The Wild Feathers opened the a Stagecoach Country a Music Festival at the Empire Polo Club in Indio on Friday with a rollicking set on the Palomino Stage.
“This is a beautiful venue,” guitarist and singer Ricky Young said in an interview after the band’s set.
Band members explained that when they’re playing a country festival, such as Stagecoach, they’ll get comments that they’re rock and roll, but at a place such as the more rock-oriented Outside Lands in San Francisco, the crowd gives them more of a country label.
“I think we’re very versatile,” guitarist and singer Taylor Burns said.
The first album he remembers taking from his dad was The Beatles’ “Rubber Soul.” His father also played in bands and practice would often be in their living room.
“I just thought it was normal,” Burns said.
Young’s mother worked in a honky tonk called Moe’s, now famous, but then a dive that smelled of stale beer, cigarettes and had a house band.

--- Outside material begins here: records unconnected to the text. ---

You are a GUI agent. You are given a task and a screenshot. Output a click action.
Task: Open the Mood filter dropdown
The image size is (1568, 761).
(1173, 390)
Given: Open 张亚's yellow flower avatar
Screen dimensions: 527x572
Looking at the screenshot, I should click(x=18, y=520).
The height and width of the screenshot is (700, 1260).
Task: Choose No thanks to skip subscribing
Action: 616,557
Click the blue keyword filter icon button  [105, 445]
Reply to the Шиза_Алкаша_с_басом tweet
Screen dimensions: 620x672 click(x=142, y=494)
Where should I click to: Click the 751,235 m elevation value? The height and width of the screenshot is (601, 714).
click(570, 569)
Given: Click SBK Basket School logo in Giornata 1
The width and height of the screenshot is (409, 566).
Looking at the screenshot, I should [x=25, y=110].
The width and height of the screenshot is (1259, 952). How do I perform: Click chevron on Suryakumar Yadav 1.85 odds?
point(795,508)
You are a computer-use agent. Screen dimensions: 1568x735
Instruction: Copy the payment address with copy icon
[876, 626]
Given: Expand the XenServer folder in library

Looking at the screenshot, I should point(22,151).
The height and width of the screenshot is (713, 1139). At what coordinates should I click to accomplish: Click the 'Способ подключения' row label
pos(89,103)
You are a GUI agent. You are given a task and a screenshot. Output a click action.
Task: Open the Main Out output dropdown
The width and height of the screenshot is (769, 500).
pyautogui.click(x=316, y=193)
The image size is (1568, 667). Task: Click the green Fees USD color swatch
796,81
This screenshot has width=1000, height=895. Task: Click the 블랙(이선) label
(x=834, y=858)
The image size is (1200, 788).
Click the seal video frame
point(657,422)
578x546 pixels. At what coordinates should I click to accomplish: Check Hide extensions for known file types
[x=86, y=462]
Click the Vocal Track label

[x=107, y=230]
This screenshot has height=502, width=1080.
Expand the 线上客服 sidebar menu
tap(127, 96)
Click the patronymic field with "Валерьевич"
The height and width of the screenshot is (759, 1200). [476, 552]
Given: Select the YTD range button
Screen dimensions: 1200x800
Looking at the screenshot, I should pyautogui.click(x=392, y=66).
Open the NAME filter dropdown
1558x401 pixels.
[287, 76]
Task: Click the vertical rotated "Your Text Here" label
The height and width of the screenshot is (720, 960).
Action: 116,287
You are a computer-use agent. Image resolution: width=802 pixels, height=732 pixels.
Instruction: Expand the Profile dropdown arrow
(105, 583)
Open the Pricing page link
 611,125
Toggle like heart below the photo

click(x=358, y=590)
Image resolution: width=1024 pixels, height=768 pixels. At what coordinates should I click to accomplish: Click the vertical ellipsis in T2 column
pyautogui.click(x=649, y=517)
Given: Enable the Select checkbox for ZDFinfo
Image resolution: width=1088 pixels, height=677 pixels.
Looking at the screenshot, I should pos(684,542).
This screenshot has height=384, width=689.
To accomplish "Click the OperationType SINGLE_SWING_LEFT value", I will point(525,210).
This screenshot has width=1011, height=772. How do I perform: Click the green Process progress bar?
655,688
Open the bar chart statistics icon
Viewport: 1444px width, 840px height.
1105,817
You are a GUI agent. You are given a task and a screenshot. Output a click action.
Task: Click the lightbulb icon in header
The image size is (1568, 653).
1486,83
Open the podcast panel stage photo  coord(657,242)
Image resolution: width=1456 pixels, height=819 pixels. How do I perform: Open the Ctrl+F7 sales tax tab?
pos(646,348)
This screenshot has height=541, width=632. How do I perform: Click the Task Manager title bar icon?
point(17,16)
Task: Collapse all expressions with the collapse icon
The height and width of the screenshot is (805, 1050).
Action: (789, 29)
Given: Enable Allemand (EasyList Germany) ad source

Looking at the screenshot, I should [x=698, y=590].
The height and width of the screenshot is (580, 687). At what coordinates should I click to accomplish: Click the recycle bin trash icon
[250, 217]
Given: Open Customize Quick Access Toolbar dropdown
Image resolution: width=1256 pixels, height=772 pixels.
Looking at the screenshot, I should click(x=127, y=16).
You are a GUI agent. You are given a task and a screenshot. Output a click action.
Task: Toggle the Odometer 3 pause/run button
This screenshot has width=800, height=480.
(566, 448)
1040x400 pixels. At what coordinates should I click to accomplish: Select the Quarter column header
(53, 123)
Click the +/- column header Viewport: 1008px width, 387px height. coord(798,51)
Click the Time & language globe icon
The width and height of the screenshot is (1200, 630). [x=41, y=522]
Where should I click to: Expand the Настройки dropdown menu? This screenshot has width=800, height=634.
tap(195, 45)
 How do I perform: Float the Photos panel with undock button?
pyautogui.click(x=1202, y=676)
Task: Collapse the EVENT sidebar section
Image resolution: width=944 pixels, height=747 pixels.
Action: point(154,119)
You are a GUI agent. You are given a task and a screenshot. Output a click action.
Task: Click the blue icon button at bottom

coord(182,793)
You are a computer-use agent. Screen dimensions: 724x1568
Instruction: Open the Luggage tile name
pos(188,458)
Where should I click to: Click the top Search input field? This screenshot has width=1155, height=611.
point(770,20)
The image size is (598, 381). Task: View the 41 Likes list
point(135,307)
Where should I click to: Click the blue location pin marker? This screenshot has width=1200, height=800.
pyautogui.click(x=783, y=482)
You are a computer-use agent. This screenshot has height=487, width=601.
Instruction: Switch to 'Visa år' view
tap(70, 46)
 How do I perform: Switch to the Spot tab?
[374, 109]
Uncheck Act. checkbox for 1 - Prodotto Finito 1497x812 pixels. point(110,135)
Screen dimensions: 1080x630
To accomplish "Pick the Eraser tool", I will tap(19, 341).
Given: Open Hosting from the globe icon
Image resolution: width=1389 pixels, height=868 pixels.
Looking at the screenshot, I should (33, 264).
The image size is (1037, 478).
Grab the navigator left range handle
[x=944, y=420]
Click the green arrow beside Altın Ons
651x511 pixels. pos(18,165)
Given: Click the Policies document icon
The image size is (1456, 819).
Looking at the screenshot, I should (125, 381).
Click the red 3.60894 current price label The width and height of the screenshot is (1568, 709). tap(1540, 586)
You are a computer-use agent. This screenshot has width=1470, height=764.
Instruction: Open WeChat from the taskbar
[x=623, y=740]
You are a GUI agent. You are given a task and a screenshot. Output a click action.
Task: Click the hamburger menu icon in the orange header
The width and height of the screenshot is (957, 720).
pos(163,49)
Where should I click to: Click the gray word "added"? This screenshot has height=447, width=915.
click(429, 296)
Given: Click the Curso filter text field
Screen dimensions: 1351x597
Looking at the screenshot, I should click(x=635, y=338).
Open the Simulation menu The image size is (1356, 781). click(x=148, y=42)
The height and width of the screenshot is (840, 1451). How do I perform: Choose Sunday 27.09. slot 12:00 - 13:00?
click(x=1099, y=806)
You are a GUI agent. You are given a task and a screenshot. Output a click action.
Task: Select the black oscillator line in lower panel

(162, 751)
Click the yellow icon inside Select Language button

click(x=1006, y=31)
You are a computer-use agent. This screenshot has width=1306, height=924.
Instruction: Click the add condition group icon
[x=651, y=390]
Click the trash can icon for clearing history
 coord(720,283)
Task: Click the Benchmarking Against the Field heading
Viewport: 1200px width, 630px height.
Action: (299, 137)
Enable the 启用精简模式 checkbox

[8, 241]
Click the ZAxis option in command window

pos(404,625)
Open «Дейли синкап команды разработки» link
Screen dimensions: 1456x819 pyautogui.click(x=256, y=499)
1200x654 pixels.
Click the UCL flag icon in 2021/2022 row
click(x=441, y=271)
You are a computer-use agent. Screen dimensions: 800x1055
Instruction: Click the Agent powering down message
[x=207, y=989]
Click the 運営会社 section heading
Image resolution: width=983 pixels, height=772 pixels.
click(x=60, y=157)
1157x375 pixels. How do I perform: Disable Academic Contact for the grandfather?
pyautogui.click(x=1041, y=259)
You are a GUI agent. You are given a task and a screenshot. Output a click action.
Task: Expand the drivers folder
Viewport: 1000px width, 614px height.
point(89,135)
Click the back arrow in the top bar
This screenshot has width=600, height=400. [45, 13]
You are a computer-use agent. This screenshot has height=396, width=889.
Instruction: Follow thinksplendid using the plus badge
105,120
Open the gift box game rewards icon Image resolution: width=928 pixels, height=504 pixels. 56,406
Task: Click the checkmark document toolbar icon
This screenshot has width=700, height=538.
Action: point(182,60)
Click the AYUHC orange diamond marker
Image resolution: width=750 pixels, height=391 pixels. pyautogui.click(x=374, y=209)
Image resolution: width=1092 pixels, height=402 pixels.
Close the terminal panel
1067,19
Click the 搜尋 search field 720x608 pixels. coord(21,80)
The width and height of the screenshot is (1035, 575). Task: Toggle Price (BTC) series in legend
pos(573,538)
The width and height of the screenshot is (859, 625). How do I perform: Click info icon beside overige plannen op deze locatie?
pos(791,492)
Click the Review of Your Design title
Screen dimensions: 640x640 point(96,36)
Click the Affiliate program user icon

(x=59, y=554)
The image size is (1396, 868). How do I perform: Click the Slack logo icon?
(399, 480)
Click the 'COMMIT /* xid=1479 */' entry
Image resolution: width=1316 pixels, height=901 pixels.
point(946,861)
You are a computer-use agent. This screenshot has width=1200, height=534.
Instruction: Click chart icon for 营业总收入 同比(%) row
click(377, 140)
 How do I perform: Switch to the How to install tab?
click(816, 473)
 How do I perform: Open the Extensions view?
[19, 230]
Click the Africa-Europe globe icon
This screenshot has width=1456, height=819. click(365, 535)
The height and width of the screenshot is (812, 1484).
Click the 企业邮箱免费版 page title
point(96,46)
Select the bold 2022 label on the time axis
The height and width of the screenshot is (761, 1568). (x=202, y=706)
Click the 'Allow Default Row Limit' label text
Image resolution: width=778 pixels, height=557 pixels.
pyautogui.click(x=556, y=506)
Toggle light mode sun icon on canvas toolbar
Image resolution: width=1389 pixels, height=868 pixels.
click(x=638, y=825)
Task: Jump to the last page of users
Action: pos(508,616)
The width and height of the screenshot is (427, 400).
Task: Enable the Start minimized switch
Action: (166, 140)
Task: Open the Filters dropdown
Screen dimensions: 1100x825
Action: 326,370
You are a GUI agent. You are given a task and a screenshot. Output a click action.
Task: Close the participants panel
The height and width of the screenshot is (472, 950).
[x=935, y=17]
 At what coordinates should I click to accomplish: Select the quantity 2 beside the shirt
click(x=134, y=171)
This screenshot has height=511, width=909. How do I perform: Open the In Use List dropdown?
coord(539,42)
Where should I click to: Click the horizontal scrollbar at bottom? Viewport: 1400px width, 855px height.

He was in his dad’s truck and Fleetwood Mac’s “Dreams” came on the radio. He didn’t know what it meant, but he knew the words meant something.
The Wild Feathers’ early Stagecoach set, which had shades of Led Zeppelin and Whiskeytown, featured material off its 2013 self-titled album.
Burns said the members holed up in a cabin in Pigeon Forge, Tennessee in the Smoky Mountains for two weeks, writing 40 songs for the album.
They have a busy summer coming up, with tour stops at Bonnaroo and a tour with Sheryl Crow. I’m hoping the band follows the Trampled by Turtles route and plays Coachella next.